Staying on top of the ever-evolving Canadian Air Regulations structure has been part of Jones’ background and he expects to continue doing it. There is the possibility that it could fall to a vice-president (operations) position which evidently is under discussion, but until such time as that becomes reality, Jones plans to keep his hands on the regulatory process.
“We’re in one of the most heavily-regulated industries and, like it or not, we’ve got to be able to work with the regulator to ensure that the environment continues to be safe but still promotes the use of helicopters and makes it as safe and as efficient as possible for operators to do business.

“Anything that makes it easier for operators to do business and where operators are less constrained and obstructed by the regulatory environment, makes for a more efficient and more profitable industry – a more buoyant industry. . . . Anything that we can do to draw the department’s attention to regulations which make it more difficult for operators to do business will bring added value to the association’s members.”

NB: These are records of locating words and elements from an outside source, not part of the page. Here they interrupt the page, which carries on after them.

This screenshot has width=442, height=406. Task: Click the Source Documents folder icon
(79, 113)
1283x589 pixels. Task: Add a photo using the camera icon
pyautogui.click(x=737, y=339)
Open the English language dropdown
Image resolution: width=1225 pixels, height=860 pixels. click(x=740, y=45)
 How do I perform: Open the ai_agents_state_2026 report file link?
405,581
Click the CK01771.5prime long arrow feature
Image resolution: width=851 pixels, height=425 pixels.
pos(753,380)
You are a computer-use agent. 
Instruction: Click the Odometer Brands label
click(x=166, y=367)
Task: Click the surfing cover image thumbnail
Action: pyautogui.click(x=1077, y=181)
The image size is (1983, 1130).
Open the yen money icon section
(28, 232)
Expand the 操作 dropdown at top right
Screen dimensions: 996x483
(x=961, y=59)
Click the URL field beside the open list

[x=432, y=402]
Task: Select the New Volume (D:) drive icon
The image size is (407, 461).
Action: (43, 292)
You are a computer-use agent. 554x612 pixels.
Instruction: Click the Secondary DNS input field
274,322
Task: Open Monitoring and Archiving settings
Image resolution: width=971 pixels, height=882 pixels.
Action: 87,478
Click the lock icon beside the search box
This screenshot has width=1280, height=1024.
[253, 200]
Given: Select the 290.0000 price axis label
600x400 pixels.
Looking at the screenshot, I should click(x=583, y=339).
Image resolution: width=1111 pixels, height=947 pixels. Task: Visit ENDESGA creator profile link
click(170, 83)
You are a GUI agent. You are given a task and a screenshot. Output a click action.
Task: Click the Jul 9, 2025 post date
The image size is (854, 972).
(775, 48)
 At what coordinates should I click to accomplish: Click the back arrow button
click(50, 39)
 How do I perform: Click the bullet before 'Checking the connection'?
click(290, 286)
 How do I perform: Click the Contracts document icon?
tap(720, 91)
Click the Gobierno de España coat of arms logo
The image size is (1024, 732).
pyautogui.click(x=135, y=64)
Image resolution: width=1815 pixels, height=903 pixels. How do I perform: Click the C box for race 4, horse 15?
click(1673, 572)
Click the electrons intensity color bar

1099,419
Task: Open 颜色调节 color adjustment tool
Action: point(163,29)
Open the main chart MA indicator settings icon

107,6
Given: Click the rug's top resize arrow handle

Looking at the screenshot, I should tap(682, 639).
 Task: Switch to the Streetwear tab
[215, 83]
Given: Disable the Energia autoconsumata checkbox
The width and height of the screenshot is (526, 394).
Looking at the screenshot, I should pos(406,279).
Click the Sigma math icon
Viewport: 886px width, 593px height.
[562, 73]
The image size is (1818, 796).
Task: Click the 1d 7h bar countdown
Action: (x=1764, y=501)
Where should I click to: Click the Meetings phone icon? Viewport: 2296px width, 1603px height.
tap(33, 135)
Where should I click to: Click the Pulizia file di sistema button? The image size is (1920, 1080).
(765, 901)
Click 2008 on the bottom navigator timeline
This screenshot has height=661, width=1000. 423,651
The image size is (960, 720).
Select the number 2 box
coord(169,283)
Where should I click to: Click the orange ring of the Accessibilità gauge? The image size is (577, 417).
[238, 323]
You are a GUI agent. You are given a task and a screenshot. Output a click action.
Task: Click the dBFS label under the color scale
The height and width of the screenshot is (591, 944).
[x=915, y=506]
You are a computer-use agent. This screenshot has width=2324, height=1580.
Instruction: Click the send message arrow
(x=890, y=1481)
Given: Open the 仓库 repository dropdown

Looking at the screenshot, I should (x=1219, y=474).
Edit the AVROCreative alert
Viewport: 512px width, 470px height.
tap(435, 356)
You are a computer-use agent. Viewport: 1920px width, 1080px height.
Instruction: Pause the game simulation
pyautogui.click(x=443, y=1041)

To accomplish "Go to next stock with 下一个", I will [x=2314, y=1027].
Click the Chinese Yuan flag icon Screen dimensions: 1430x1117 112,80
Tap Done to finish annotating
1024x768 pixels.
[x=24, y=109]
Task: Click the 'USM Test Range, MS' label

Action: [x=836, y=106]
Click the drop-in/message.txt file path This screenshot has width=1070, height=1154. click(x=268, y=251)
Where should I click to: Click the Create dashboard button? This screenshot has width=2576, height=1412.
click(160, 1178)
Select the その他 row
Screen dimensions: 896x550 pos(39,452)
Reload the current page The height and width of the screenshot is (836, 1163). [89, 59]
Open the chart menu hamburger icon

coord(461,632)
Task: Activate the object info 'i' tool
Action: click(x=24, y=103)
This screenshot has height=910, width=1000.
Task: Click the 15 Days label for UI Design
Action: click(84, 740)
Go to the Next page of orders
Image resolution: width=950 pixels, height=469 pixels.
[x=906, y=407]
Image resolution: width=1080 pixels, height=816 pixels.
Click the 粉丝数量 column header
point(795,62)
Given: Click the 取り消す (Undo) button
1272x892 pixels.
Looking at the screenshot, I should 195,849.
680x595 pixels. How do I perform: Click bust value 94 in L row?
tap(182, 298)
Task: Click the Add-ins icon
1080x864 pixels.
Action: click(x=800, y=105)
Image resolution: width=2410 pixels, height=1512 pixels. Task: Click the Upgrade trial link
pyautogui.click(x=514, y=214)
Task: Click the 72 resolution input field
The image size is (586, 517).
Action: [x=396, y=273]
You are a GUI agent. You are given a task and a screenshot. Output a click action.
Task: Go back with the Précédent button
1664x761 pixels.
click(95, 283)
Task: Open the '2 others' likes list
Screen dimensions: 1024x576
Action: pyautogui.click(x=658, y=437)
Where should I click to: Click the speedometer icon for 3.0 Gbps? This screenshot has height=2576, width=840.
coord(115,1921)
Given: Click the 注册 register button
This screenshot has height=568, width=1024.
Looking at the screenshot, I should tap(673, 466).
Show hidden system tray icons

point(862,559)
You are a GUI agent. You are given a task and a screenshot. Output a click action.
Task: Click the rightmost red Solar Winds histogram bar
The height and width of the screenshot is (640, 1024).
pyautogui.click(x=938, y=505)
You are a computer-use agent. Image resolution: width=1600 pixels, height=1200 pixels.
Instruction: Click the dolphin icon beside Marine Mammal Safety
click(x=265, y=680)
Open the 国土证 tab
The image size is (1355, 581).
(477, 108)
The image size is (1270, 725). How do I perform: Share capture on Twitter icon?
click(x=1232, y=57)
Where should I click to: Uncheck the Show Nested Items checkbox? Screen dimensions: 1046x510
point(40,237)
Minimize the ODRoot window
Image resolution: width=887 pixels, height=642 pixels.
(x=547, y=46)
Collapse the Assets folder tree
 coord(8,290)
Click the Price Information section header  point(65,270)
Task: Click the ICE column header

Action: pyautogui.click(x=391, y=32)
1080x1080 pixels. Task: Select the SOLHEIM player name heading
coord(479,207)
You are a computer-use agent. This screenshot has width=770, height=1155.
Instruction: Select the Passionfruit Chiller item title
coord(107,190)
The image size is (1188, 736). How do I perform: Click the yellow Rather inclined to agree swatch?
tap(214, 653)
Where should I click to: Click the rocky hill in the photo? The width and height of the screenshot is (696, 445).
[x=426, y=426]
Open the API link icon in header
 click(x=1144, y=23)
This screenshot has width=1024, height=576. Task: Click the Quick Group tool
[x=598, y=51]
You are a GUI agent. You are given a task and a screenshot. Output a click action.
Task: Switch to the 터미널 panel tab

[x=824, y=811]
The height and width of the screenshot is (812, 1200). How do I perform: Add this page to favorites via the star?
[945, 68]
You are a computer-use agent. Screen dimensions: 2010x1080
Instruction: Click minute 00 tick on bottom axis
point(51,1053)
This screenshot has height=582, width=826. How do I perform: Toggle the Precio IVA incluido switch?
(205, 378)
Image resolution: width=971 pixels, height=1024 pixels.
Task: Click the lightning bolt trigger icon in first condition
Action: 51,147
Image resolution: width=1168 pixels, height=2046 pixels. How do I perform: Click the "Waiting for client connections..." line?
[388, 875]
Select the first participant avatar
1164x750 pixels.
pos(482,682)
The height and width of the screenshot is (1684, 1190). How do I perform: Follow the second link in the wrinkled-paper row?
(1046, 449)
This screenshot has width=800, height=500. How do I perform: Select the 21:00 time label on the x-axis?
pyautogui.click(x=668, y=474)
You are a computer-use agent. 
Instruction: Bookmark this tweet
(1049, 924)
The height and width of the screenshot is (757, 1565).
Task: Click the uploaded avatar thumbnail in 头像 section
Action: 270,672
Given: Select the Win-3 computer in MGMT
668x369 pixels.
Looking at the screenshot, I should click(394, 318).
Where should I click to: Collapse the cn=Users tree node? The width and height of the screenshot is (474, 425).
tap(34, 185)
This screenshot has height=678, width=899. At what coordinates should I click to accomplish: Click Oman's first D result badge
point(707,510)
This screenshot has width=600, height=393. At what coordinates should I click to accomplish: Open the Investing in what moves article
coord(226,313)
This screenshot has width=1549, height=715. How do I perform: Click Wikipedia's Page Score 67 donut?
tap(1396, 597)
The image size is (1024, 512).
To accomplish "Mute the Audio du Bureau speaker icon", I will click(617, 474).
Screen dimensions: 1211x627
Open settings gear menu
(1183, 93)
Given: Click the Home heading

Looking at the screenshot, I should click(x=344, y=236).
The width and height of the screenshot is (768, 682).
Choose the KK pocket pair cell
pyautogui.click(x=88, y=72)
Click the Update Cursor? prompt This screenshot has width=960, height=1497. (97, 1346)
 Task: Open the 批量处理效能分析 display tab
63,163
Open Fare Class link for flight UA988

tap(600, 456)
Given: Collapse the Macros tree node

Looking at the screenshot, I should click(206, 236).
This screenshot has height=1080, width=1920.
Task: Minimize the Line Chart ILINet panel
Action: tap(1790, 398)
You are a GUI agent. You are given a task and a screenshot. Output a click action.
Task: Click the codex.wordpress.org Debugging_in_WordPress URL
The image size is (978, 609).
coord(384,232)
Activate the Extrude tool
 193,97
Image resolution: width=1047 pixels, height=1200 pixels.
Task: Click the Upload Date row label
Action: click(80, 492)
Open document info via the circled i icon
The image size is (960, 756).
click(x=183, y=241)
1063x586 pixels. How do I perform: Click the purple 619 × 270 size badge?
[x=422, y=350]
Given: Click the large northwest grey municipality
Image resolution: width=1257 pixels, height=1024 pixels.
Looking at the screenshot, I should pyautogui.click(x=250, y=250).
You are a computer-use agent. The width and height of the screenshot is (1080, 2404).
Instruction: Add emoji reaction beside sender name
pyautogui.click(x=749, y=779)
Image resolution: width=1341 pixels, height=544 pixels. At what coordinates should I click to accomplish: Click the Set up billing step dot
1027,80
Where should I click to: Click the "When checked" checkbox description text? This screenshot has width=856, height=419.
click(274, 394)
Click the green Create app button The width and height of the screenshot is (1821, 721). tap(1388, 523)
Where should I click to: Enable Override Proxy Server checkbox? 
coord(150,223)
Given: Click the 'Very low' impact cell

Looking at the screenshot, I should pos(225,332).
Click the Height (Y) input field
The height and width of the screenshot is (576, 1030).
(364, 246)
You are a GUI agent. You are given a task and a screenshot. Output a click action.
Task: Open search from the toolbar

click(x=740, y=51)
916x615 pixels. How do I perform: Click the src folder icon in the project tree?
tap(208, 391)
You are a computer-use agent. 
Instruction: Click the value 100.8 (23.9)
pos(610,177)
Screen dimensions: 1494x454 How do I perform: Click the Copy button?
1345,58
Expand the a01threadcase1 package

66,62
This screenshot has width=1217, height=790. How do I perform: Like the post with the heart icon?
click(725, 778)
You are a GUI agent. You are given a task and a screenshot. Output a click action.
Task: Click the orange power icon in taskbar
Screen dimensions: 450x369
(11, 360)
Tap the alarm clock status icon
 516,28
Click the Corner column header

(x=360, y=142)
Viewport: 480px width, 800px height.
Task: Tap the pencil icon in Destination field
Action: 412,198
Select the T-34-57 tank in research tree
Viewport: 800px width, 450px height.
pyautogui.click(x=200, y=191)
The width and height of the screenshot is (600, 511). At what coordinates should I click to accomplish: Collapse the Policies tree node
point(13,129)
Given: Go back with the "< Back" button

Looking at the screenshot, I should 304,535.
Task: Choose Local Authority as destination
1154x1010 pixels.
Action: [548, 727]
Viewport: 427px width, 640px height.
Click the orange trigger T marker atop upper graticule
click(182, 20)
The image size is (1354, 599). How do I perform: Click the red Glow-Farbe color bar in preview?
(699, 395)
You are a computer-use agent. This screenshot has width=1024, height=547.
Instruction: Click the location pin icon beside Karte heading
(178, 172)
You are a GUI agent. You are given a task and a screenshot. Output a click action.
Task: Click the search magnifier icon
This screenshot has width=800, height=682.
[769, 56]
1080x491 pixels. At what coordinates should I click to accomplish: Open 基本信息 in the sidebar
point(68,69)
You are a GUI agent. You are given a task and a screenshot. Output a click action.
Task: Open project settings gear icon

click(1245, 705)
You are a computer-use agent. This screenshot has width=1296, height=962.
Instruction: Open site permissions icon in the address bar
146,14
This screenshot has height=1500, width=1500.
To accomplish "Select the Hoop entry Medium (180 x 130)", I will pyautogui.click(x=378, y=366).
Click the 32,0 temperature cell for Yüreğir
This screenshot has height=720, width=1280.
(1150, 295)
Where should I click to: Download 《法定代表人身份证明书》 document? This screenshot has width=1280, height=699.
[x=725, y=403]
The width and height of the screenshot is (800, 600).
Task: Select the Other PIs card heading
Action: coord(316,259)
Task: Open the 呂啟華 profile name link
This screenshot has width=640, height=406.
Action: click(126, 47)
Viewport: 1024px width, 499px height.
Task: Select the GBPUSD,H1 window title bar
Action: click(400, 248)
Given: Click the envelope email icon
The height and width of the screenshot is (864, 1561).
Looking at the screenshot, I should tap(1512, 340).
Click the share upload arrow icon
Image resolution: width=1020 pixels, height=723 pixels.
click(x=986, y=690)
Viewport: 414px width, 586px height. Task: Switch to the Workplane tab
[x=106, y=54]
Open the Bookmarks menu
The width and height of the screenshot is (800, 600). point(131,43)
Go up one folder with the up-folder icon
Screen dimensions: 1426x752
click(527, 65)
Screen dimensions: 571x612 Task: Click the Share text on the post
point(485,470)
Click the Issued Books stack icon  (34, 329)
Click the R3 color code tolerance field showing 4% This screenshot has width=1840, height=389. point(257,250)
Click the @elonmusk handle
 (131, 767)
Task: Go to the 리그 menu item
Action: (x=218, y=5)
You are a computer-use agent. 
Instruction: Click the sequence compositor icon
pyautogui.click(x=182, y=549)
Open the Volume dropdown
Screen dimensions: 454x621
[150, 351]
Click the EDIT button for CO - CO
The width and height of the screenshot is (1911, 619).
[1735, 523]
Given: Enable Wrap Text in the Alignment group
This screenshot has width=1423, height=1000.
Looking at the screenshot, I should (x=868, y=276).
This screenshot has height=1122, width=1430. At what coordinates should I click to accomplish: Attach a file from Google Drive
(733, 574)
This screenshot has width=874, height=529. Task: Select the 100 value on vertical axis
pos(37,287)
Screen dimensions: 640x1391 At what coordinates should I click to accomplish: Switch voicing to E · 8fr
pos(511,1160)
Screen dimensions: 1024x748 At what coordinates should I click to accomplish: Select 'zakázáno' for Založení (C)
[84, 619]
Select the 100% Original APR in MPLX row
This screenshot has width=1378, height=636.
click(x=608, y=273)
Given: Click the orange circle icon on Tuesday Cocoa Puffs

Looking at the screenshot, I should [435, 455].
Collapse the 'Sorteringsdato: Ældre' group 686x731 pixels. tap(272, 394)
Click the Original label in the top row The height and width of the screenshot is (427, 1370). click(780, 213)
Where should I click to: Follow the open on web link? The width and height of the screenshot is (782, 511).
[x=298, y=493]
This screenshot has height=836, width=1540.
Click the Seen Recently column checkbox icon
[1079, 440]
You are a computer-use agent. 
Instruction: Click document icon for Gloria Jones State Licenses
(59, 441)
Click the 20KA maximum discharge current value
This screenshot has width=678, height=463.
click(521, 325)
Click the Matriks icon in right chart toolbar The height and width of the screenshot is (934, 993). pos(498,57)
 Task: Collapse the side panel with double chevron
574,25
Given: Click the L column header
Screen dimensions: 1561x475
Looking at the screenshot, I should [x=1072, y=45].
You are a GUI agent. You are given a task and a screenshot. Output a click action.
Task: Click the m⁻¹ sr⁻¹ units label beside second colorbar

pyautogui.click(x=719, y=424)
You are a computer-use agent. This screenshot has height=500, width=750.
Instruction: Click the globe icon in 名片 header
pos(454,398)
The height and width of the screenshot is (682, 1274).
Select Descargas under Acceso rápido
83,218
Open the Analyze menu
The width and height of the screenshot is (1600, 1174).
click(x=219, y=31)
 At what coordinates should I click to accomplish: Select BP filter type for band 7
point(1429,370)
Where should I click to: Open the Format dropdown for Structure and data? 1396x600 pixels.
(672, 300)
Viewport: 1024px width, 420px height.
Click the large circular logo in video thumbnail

Issues to be addressed sooner rather than later include the time Transport takes to approve amendments to operations manuals, paperwork delays that hamper operational efficiencies, and expanded delegation of authority which would have operators accepting more responsibility for things currently done by the department.

But doesn’t delegation present opportunities for corner-cutting? That would not be in operators’ best interests, but it can and does happen worldwide. Jones conceded the point. “In any business there will be operators who try to cut corners in an illegitimate way,” he replied. “However, I think Transport Canada would agree that the movement to delegate is an indication of a maturing industry – it’s in their Flight 2010 document – they will be looking for opportunities to further delegate to industry. I think that’s based on the largely positive experience the department has had with existing delegations.”

Jones said the Approved Check Pilot initiative is just one example of how the industry can assume responsibility for activity that has historically been conducted by Transport. “Their experience has been very positive in the fixed-wing and helicopter industries for activities that have been delegated. As the helicopter industry matures further and demonstrates a willingness and ability to accept and carry out further responsibility, I believe we’ll find Transport Canada’s willing to sit down and discuss that with us.”

Not all helicopter operators in Canada, roughly 210, are HAC members and Jones obviously would like to see that situation change. One of his challenges is to ensure that non-members as well as members are aware of what he’s up to so that they see value in HAC membership.